A perimeter of a geometric shape would be the path we would have to travel if we would walk around the shape on its edges.
Simply speaking in order to figure out a perimeter of a geometric shape we need to know the lenght of all of its edges and sum these lengths together.

Irregular geometric shapes make it difficult as we have to know each and every edge in order to make the calculation. So if have a irregular geometric shape with four diffrent egdes : a,b,c,d... The perimetire would simply be:

P = a + b + c + d

A good example of this you can find on this link

With regular geometric shapes it is a little bit easier as they follow some rules.
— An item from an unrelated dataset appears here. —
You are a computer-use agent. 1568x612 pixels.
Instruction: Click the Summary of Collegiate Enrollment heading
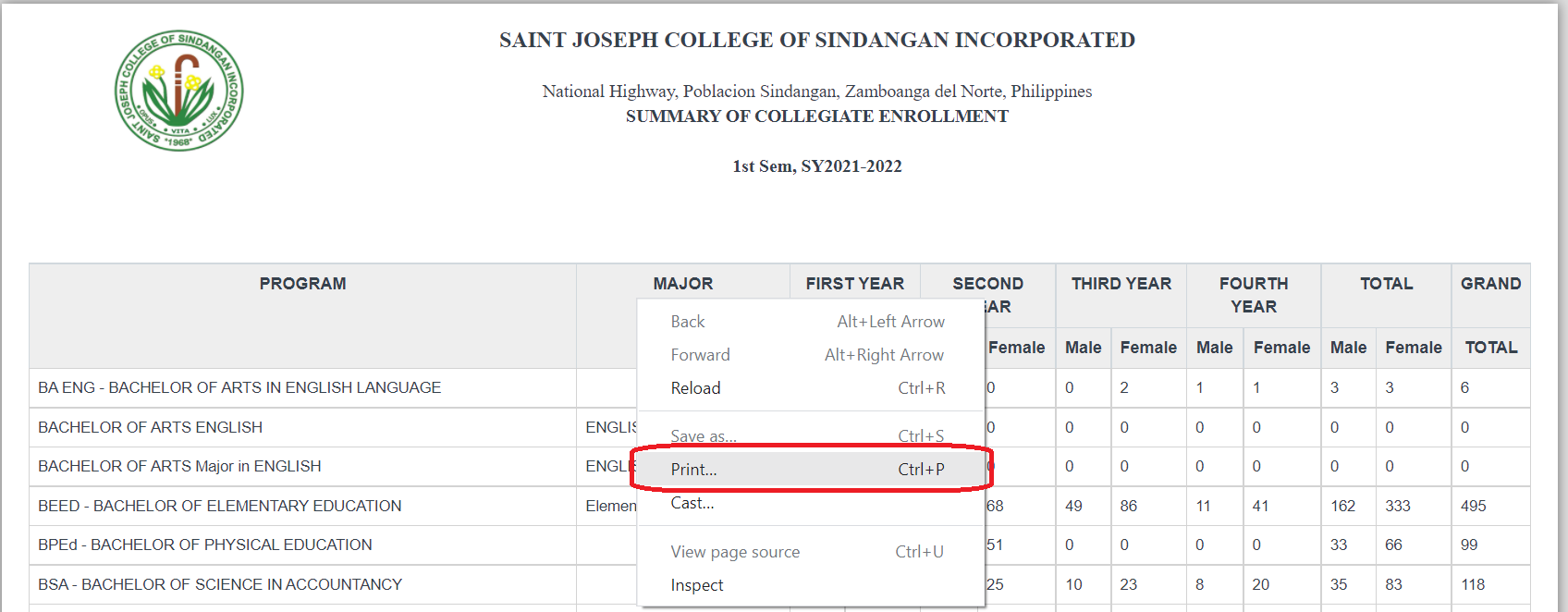pos(816,116)
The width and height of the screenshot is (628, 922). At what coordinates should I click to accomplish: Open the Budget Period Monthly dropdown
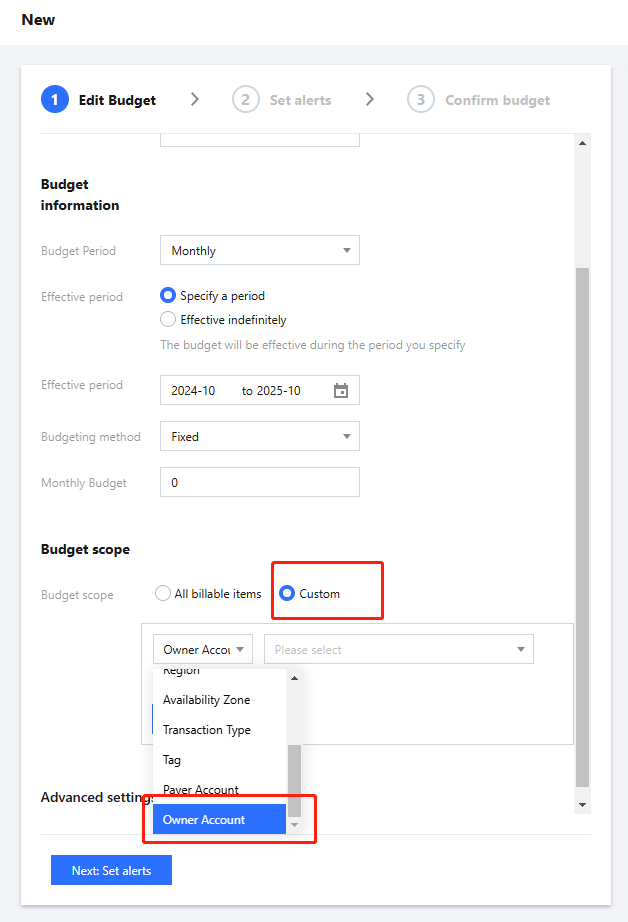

For example if we take rectangle, it is a geometric shape that is by definition made of four egdes, out of two and two are equal.

Image sourced:

Taking that into account, we would write that perimeter of a rectangle is a sum of its four egdes:

P = a + a + b + b

or simpified

P = 2 x a + 2 x b

Which makes it a lot easier.

Let's try it on an examle.
Let's try and find a perimeter of some rectangles.

Here we can se we have edge a= 32 m and edge b= 20 m (here we also use units which doesn't change things a lot).

So our perimeter should be the sum of all edges.

P = 2 x a + 2 x b
P = 2 x 32m + 2 x 20m = 64m + 40m
P = 104m
So our perimeter is 104 m and this is the procudere we will use whenever we have to calculate perimiter of a rectangle.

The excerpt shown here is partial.